Another part of Asia has birthed a program showing exceptional promise, says Farrington: New Zealand’s KiwiSaver—particularly because it takes on the future. He attributes much of the West’s retirement unreadiness to “the shift from a defined benefit to a defined contribution world”—to Baby Boomers’ expectation of a retirement like their parents and inadequate education along the way to apprize them of a new reality.

KiwiSaver automatically enrolls all New Zealanders when they start to work—even those under age 18, if their parents give consent, he says. Employers contribute a mandatory match and, as the employee may opt out, the government offers a $1,000 incentive to stay invested.

“That is a long-term play,” he says. “OK, we may have a shortfall right now; we can try and tackle that, isolate that, try and put provisions in place around health care and catch-up schemes. But in the long run, we need to solve the problem in a more permanent way by getting young people to invest early and incent them and make it easy for them to do it.”

Clearly, a second common theme is state compulsion—an idea that meets resistance in the U.S. “I don’t think the U.S. has an appetite for mandatory,” Noonan observes. Auto-enrollment is a third. In Denmark, 90% are covered by private-sector finance” he says. In the U.S., I’d say 50% are covered by private plans.”

Like Denmark, “[The U.S. could] ensure that all workers are putting aside some money now for their future retirement, that this money can’t be accessed for other purposes before retirement,” Knox says. “The contributions can be made by the employer, the employee or a combination.”

Ranking the U.S. system outside the Top 10, Mercer’s index makes specific recommendations, including “raise the minimum pension; … reduce pre-retirement leakage of funds from the system before retirement; … and introduce a requirement that part of the benefit must be taken as an income stream.”

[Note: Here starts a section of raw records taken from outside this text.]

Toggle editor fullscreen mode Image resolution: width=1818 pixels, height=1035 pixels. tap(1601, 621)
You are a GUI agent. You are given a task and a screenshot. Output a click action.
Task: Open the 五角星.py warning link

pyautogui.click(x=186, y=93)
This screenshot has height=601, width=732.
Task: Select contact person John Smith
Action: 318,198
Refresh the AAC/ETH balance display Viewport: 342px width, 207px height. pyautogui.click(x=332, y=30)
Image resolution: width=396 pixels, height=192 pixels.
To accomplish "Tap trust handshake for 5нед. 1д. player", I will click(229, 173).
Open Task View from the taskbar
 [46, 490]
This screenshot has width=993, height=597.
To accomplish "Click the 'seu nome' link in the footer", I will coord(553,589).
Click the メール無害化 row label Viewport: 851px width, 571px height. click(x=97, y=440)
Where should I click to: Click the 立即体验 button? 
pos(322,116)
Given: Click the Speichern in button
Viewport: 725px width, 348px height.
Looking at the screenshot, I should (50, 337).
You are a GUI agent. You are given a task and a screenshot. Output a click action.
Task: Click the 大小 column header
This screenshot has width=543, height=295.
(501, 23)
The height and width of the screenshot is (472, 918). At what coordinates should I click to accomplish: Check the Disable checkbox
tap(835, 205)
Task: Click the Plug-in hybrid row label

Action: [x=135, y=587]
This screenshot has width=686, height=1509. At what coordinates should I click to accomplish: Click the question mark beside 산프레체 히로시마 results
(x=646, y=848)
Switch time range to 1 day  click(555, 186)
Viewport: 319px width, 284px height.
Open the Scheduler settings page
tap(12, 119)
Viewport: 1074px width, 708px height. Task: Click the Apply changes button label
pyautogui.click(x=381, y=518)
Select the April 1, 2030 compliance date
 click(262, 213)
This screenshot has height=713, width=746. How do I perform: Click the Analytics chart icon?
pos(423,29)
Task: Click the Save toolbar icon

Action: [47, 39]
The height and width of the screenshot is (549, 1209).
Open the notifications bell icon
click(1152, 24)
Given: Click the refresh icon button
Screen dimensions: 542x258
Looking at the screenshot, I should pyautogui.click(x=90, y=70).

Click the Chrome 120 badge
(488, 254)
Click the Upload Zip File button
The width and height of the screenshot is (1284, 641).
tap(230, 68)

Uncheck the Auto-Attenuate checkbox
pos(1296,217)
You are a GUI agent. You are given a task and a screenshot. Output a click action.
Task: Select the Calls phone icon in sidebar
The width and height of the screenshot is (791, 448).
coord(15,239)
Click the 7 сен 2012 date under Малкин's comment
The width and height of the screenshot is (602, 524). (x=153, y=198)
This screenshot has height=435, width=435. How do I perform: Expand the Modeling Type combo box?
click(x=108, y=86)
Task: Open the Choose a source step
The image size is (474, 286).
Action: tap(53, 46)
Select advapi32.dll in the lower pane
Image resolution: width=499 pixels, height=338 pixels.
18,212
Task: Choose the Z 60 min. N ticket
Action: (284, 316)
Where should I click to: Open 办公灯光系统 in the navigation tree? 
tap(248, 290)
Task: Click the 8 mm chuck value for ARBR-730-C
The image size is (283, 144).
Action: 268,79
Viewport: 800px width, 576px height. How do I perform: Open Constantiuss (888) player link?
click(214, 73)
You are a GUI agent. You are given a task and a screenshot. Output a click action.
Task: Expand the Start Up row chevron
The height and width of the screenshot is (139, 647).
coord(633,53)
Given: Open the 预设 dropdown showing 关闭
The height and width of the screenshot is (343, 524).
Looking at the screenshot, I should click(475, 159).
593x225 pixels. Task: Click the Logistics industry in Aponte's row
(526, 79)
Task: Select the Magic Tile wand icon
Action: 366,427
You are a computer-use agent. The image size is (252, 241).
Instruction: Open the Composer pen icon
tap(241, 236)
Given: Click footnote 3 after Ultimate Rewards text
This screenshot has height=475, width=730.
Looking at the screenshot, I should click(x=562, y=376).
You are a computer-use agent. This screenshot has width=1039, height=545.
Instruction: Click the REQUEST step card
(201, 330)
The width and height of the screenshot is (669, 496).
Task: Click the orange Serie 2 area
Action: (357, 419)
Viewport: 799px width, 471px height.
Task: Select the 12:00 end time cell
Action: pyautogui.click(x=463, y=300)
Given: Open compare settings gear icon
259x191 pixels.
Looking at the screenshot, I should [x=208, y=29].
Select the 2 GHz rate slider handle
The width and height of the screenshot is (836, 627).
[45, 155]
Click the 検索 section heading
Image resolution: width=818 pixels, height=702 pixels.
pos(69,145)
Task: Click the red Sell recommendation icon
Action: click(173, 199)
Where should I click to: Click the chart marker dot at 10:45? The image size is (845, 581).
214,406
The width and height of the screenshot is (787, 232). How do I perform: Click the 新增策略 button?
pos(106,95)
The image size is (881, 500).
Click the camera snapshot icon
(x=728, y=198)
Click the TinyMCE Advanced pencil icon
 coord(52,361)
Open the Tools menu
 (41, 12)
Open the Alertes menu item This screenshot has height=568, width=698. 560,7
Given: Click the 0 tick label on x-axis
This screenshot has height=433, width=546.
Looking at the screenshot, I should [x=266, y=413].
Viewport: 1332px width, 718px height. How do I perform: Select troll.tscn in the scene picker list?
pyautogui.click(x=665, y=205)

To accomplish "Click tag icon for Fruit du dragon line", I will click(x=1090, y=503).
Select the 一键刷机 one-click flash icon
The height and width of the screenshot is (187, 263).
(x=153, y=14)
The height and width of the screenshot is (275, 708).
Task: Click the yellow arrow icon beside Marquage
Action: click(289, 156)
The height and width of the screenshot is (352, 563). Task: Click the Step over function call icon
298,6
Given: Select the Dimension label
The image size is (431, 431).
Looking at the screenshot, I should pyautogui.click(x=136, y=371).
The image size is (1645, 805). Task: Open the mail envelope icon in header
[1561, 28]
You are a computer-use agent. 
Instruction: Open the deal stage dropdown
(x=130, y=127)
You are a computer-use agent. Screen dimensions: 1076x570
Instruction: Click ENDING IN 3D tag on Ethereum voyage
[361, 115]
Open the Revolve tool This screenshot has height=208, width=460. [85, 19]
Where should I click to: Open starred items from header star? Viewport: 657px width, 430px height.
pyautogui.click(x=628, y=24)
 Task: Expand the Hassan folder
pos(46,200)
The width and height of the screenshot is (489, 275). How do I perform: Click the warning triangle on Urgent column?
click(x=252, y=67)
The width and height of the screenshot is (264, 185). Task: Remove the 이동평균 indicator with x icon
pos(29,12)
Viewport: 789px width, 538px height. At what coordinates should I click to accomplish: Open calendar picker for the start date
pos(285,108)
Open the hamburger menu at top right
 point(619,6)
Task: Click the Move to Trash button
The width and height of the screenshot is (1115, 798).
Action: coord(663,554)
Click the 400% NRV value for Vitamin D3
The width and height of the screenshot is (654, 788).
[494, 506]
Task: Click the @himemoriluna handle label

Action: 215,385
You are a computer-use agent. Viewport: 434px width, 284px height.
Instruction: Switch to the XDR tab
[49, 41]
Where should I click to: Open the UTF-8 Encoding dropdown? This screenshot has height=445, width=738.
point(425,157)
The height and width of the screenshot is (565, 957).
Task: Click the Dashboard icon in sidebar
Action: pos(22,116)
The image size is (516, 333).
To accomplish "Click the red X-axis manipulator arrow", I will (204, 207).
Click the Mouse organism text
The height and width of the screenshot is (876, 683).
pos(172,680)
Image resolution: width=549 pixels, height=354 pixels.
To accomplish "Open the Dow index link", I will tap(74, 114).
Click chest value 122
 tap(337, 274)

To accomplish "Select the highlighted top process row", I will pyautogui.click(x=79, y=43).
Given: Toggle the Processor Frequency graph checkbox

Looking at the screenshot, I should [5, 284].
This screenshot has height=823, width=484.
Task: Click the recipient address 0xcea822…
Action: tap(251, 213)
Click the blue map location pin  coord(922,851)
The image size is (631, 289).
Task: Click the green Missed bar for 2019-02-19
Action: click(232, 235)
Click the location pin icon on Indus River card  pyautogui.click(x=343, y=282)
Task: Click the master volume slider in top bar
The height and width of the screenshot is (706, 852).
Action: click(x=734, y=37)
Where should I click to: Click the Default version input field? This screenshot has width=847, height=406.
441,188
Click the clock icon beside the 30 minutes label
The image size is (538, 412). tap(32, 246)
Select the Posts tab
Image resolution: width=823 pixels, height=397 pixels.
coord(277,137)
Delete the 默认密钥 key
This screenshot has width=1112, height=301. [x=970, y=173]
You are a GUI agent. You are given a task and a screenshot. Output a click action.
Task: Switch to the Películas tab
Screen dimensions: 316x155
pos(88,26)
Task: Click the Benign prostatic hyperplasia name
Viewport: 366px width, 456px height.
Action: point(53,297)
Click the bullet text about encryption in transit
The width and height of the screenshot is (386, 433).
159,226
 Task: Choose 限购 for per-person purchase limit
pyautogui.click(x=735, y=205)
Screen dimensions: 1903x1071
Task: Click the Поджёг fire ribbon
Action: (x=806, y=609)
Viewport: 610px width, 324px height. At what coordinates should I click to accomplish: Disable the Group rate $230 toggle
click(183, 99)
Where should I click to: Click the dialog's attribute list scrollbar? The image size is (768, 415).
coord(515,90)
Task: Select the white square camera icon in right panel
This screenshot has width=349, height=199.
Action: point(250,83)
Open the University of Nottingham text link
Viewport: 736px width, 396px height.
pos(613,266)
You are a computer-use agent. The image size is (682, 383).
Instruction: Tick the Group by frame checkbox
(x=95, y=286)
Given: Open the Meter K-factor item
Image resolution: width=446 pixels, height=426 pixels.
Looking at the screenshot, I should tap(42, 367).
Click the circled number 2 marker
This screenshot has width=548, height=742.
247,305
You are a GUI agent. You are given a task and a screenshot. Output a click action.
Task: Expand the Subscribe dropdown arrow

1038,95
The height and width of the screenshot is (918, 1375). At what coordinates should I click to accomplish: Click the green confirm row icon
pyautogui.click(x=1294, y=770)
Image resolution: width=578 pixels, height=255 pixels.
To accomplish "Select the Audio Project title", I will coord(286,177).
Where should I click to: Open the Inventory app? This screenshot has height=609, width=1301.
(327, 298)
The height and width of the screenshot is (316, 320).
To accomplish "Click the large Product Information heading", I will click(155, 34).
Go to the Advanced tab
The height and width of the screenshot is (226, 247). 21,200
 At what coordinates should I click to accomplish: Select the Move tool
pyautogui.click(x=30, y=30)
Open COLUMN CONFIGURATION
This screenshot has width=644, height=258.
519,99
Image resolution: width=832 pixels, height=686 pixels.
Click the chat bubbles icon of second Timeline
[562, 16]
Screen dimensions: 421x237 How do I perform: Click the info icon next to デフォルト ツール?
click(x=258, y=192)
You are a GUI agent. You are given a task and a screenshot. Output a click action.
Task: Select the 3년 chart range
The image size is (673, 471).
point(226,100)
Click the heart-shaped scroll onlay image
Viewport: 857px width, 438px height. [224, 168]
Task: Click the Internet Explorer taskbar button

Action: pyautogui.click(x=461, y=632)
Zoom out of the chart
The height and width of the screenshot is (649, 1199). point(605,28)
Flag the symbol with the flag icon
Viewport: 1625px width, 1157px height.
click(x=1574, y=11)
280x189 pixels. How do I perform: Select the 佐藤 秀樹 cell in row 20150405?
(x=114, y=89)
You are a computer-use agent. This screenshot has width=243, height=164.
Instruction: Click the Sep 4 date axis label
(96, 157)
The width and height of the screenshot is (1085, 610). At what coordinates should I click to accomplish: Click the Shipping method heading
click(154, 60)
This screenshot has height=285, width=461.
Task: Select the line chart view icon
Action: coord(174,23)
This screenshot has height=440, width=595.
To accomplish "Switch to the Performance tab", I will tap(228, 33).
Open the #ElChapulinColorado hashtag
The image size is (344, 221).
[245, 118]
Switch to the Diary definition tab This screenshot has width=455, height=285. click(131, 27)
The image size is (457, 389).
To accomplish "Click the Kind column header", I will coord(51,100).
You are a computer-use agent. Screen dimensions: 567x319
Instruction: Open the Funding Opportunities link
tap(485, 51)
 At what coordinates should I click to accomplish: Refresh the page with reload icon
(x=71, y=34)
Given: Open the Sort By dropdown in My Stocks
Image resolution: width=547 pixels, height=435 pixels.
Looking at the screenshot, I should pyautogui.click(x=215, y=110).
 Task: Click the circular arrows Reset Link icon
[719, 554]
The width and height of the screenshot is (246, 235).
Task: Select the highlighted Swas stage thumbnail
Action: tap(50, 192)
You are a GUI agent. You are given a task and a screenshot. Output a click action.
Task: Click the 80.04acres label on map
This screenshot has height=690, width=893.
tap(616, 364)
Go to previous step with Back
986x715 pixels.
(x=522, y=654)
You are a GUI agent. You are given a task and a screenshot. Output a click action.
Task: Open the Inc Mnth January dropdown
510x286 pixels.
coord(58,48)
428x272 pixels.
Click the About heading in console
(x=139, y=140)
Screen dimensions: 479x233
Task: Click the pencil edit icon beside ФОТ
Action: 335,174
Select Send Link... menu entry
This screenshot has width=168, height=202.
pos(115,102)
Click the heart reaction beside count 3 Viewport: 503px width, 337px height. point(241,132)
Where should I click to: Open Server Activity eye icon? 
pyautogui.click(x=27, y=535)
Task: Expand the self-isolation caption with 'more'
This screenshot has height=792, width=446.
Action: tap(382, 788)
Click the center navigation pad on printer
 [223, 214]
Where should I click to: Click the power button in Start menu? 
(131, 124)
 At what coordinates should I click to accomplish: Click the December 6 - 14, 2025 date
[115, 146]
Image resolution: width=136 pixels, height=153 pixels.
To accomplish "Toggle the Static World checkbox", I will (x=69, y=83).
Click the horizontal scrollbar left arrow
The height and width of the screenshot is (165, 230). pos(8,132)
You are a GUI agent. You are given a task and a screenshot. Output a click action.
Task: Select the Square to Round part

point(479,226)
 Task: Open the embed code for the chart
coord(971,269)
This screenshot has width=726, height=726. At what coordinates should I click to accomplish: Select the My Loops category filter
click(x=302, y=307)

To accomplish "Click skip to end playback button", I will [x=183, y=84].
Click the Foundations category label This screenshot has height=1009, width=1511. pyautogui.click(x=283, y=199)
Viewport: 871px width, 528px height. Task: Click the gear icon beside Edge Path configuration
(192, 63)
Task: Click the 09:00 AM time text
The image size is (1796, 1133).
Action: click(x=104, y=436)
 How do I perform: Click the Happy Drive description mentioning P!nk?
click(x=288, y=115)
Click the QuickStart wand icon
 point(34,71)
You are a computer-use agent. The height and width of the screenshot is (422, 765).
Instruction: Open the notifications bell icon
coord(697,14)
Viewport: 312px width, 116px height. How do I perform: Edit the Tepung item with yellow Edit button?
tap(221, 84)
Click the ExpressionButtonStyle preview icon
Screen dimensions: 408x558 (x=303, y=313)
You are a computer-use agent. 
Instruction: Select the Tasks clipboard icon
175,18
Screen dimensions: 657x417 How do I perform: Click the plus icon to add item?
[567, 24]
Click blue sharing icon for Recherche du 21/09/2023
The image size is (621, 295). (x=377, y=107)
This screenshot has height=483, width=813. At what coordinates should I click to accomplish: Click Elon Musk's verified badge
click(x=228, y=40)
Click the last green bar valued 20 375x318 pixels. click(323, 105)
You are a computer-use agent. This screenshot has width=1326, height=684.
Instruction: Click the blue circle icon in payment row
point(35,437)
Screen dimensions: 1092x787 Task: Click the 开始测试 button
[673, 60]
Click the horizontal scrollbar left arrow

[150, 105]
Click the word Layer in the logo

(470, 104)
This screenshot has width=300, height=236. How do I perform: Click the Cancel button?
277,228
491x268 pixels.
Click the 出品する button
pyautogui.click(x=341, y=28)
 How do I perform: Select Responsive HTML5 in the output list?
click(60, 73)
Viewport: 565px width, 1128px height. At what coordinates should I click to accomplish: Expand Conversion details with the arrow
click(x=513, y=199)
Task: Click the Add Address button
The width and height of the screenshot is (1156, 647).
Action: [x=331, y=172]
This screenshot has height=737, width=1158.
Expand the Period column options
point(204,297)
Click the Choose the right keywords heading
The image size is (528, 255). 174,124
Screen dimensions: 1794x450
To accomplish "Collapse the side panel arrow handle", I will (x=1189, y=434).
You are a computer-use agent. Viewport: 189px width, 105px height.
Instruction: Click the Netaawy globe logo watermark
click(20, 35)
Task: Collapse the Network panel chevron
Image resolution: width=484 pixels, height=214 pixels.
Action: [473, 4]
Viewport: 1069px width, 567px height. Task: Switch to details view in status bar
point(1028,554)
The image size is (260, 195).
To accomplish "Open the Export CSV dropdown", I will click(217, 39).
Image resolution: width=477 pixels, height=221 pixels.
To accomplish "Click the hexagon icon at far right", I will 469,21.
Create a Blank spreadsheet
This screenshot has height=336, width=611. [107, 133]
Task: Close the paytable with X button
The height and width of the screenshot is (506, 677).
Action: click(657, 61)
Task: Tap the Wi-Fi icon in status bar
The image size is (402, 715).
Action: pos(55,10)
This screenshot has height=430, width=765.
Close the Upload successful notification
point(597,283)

While the U.S. can explore and adapt ideas from either list’s top five, it will never become Northern Europe. “Countries with smaller economies that often benefit from natural resource wealth tend to be able to solve some of these problems in a more efficient way than a country like the U.S. with a very large and multi-faceted economy,” Farrington says, by way of caveat. “It may be a bit of apples to oranges.”

Whatever policy changes may lie ahead, plan sponsors can still exert control where they have it. “You can do things like auto-enroll, auto-escalate; you can make sure you’ve done proper diligence on creating the best investment menu possible,” Farrington says. “Do we wish more of these things were compulsory? Yes, but the plan sponsor can take a look at … all the data available throughout the world on what systems are winning and just take pieces of them that work. They can employ those in their plan, today.”